Can every problem in Theory of Computation be stated as undecidable, by writing a reduction from Halting Problem?

Question

Let us consider the problem that Whether a given Turing Machine M, has at least 481 states.

Since the number of states of M can be read off from the encoding of M. We can build a Turing machine that, given the encoding of M written on its input tape, counts the number of states of M and accepts or rejects depending on whether the number is at least 481.

(Source : Discussion in Automata and Computability by Dexter Kozen)

But, let us forget this for some time, and try to write reduction from a Halting problem.

HP # x -> Halting problem instance

We are constructing a machine 'R'

Input to R: A machine description M

What 'R' does:: First runs HP on x, if halts, then check whether M has 481 states, if yes accept, else reject.

L(R) = {
                 Set of all descriptions M, which has at least 481 states  ::::  If HP halts on x
                 Phi  ::: If HP doesn't halt on x
       }

Doesn't this hold as a reduction from Halting Problem to the problem mentioned above?

Or I am doing some wrong in the process of the reduction?

Thanks in advance!!

Answer 1

Just because a problem can be reduced from the halting problem does not make the original problem undecideable. A problem is decideable if there exists an algorithm that solves the problem. That means that a problem is undecideable if there does not exist any algorithm that solves it. In other words, a problem is undecideable if, for every algorithm, it is true that the algorithm does not solve the problem.

The existence of some algorithm that does not solve the problem in no way shows that the problem is undecideable.

Answer 2

Your reduction goes in the wrong way. You should reduce to the halting problem and not from. So, the correct reduction would be something like this:

1. I want to solve MY PROBLEM.
2. I think I cannot do it, so I will prove the following: If I can solve MY PROBLEM, I can solve HP.
3. I assume I can create a Turing machine for MY PROBLEM.
4. I somehow modify an arbitrary input to HP, so that it can be input to Turing machine for MY PROBLEM.
5. I get an answer from the Turing machine and decode it back, so that I have an answer for the original input to HP.
6. The answer should not exist, thus, my assumption 3 is wrong.

Answer 3

The problem is that I understood the definition of reduction in the wrong way.
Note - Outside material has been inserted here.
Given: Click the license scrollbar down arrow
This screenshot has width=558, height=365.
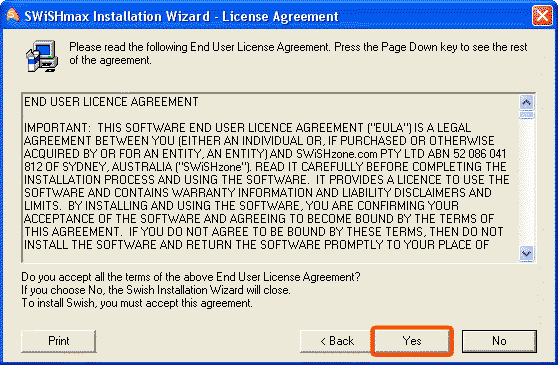Looking at the screenshot, I should [x=526, y=253].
The reduction is to be made from a language (set) or essentially a problem of that. (A set can be represented as a problem that, given an entity, whether that entity belongs to that set or not) to another language.

So first of all, writing the language that we need.

L481 = { M | M has at least 481 states }

Corresponding problem::

Given a Turing machine M, whether M has at least 481 states i.e. whether M belongs to L481 or not.

So in this case I need to do

Halting Problem <=m L481

So we need to map between the instances of first language to second language, in such a way that if the mapped instance is decidable to be a member of L481 or not, we can decide whether the instance of Halting problem say M#x, M halts on x or not.

So,

M#x |-> N

The reduction algorithm that we need to pose:

if M halts on x <=> N has at least 481 states
if M doesn't halt on x <=> N doesn't have at least 481 states

This absolutely can not be true, as a machine N has fixed number of states in its finite control, irrespective of any other things, other than the description of that.

So, this reduction is false.

What I have done, earlier in my question, was I have written reduction in the wrong way, that I have to write a machine, that takes some instances and decide on them whether that belongs to the L481 or not. (essentially I was trying to write a decider, for a problem which is undecidable).